Written request: Can you show every line of the data below that contains the word "pixels", copied in full?

Data entries:

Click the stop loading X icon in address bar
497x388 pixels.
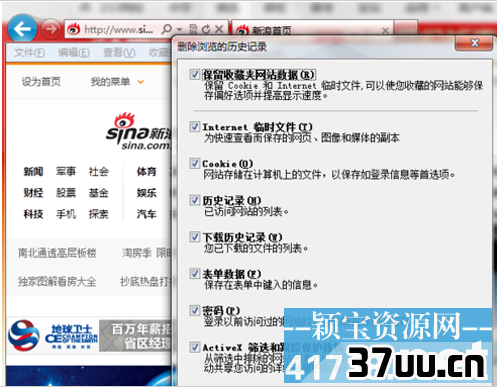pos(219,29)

---

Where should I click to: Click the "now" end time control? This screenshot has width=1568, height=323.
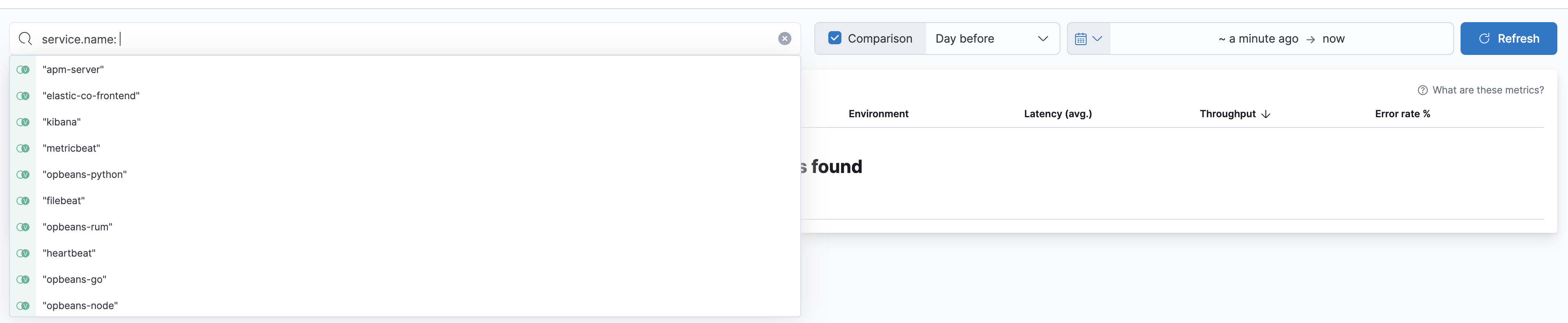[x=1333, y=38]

...

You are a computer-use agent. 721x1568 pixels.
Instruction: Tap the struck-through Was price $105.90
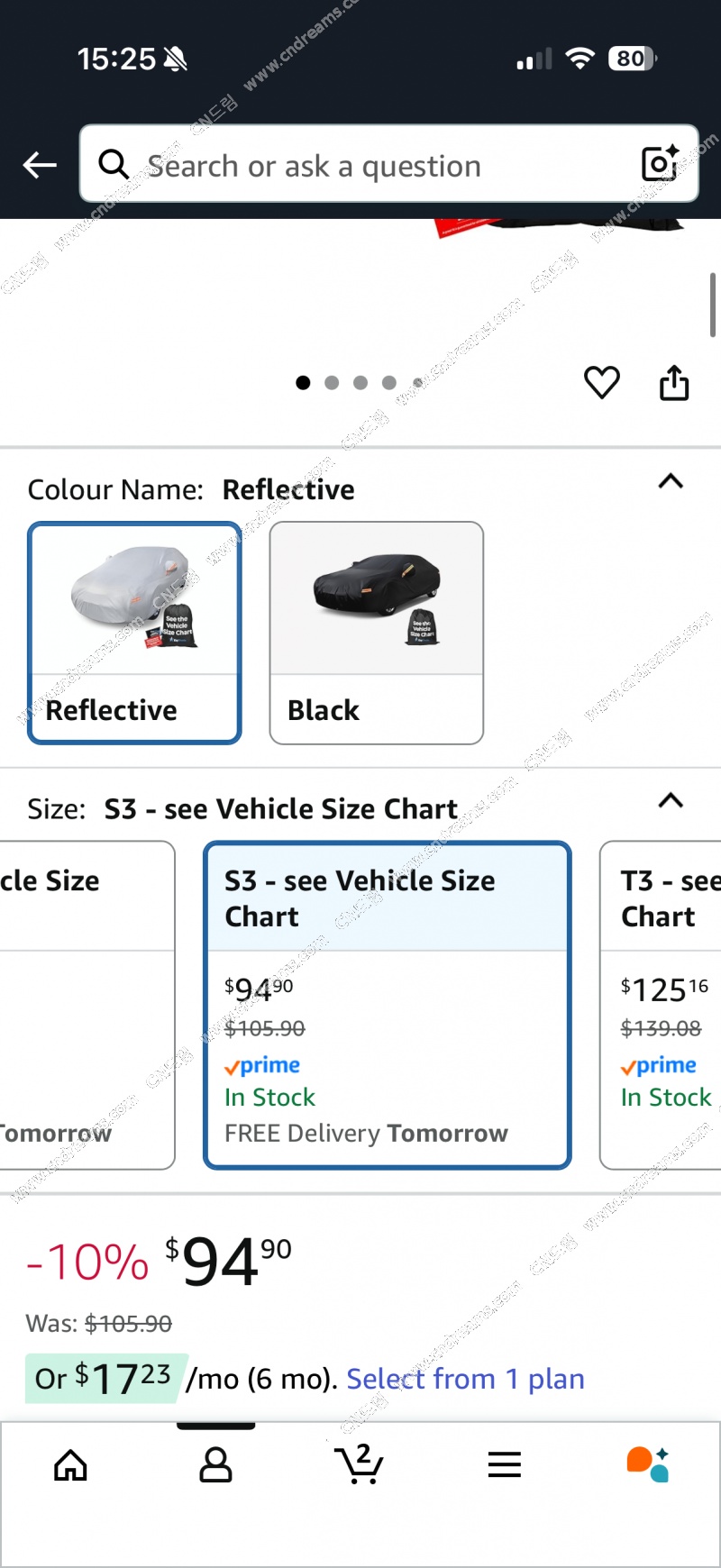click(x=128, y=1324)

Solution to this task:
497x388 pixels.
You are a computer-use agent. 721x1568 pixels.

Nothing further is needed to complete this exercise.